[[ Records supplied, beginning ]]

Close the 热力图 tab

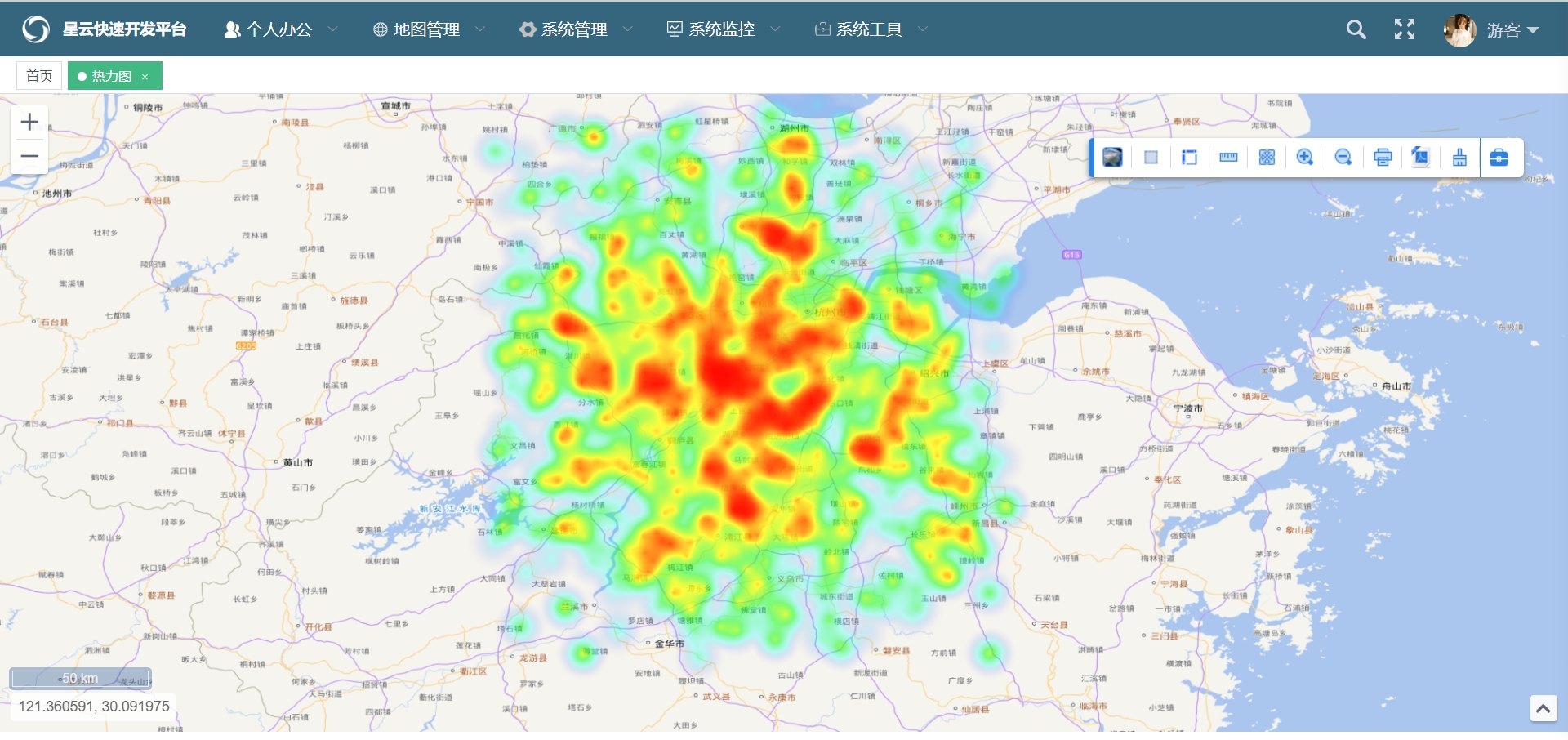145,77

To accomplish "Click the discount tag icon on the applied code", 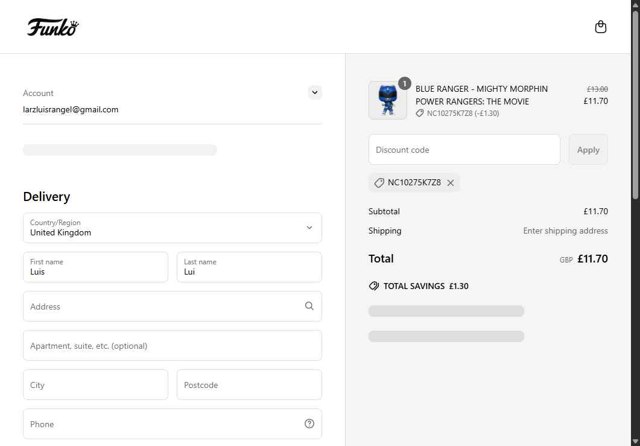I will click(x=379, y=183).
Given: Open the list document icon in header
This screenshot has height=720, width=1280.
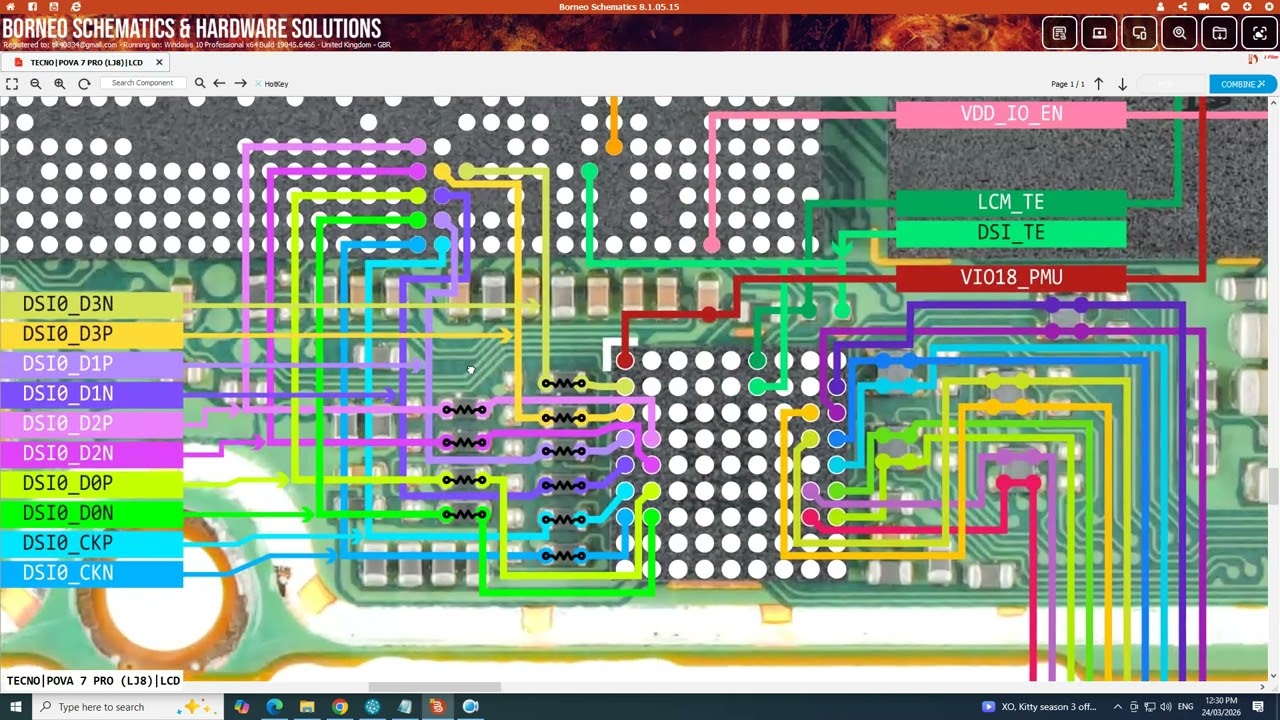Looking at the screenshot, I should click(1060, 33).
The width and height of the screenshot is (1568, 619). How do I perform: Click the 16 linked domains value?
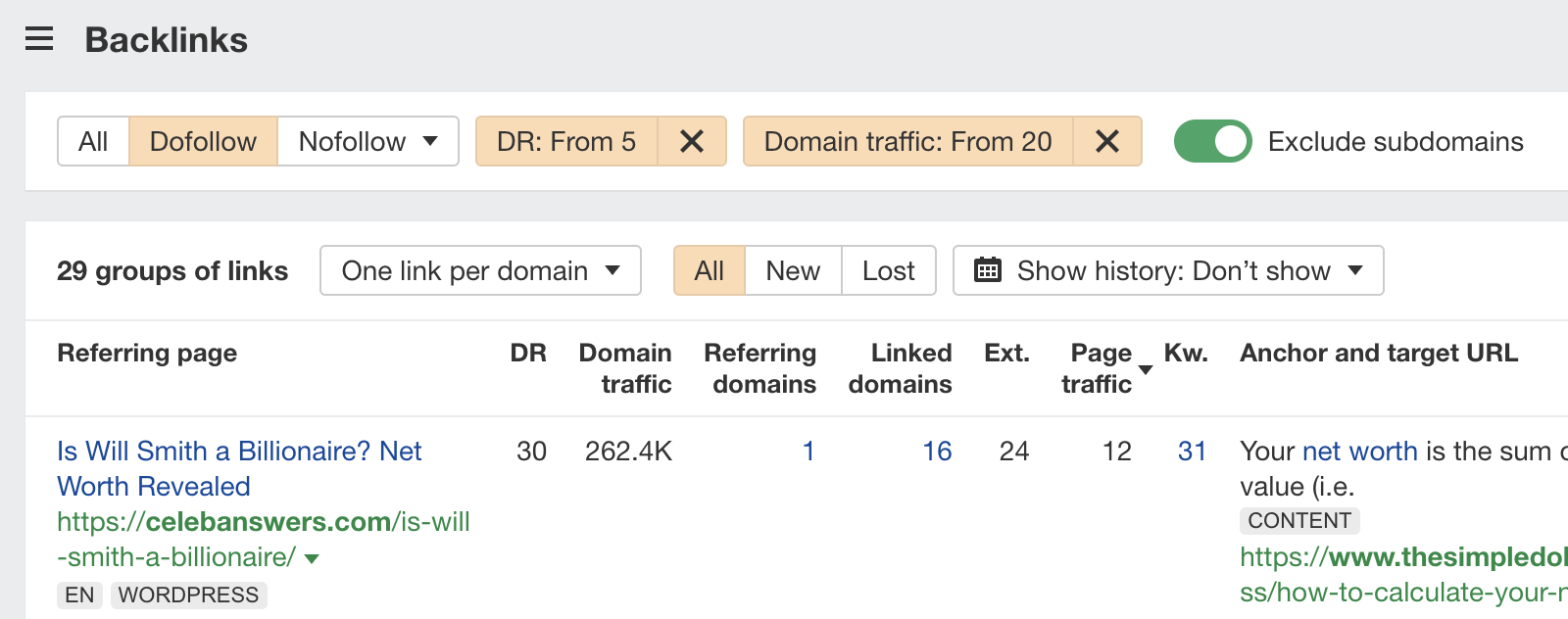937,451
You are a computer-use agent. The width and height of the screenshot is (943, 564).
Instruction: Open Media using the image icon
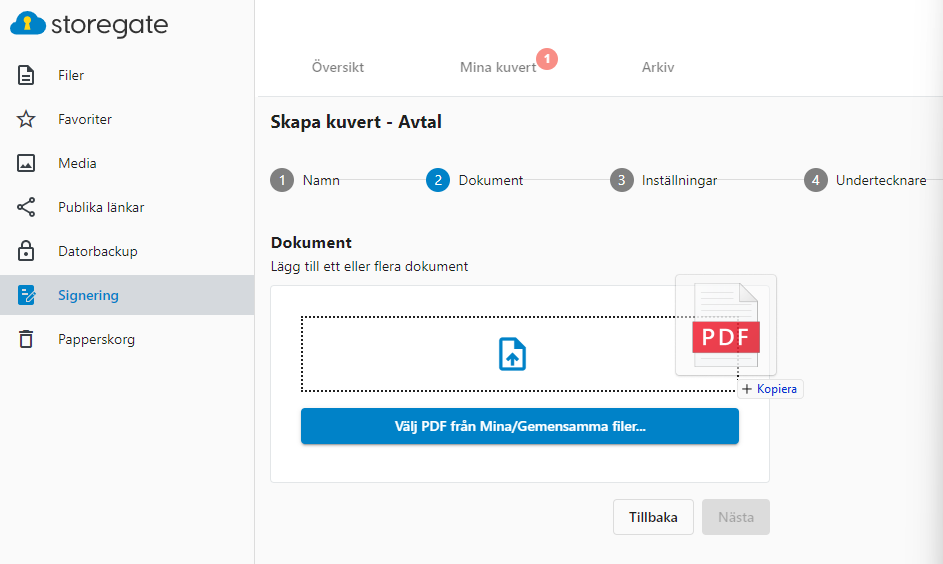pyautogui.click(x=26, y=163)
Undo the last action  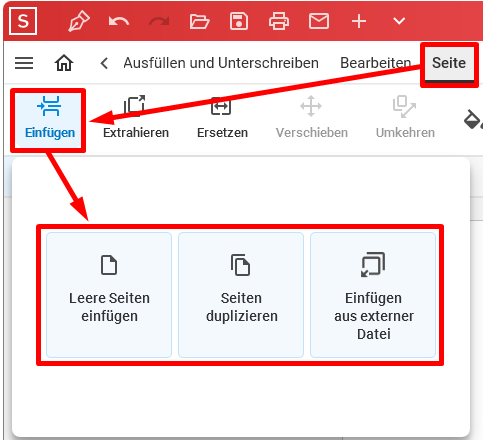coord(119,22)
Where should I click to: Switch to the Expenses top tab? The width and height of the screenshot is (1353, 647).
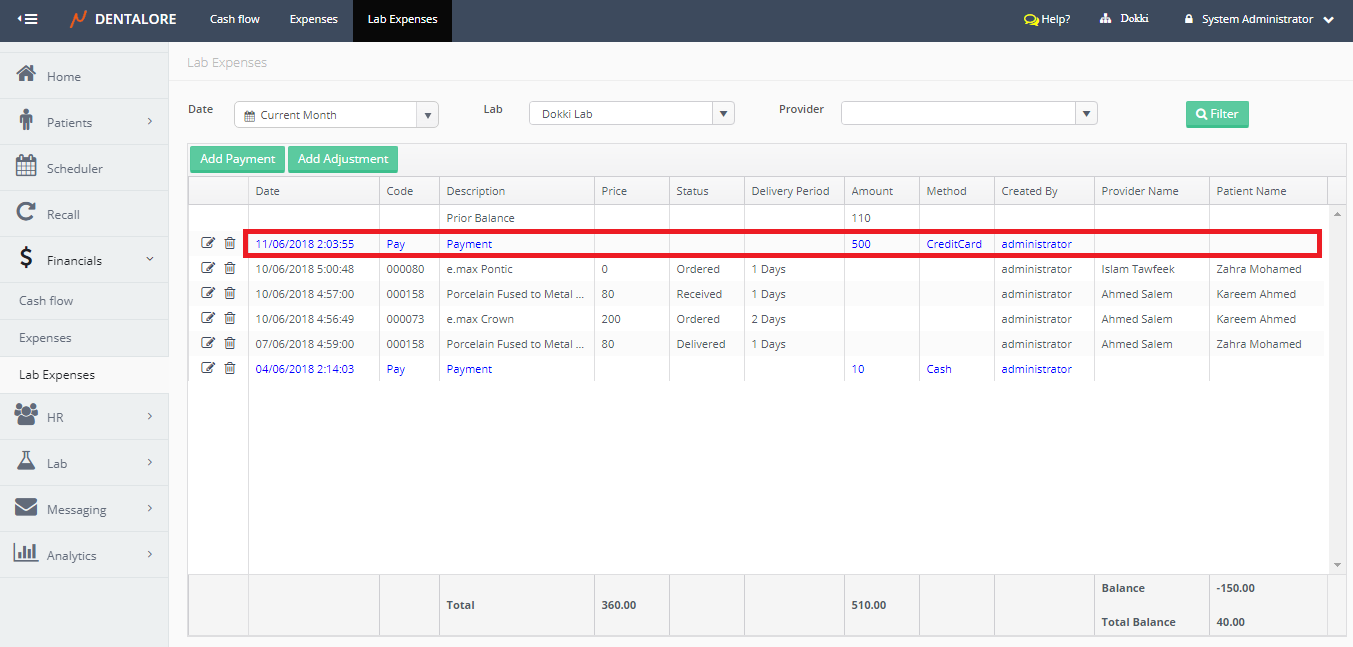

[[ Records supplied, end ]]

-- Activity --
Return exactly the stretch above whose first line contains "This screenshot has height=720, width=1280." and whose last line contains "You are a computer-use", and nothing outside it. The pictures should not appear.

-- Response for this exercise --
This screenshot has height=720, width=1280.
Looking at the screenshot, I should click(1060, 33).
The width and height of the screenshot is (1568, 619). How do I perform: Click the 16 linked domains value?
937,451
You are a computer-use agent. The width and height of the screenshot is (943, 564).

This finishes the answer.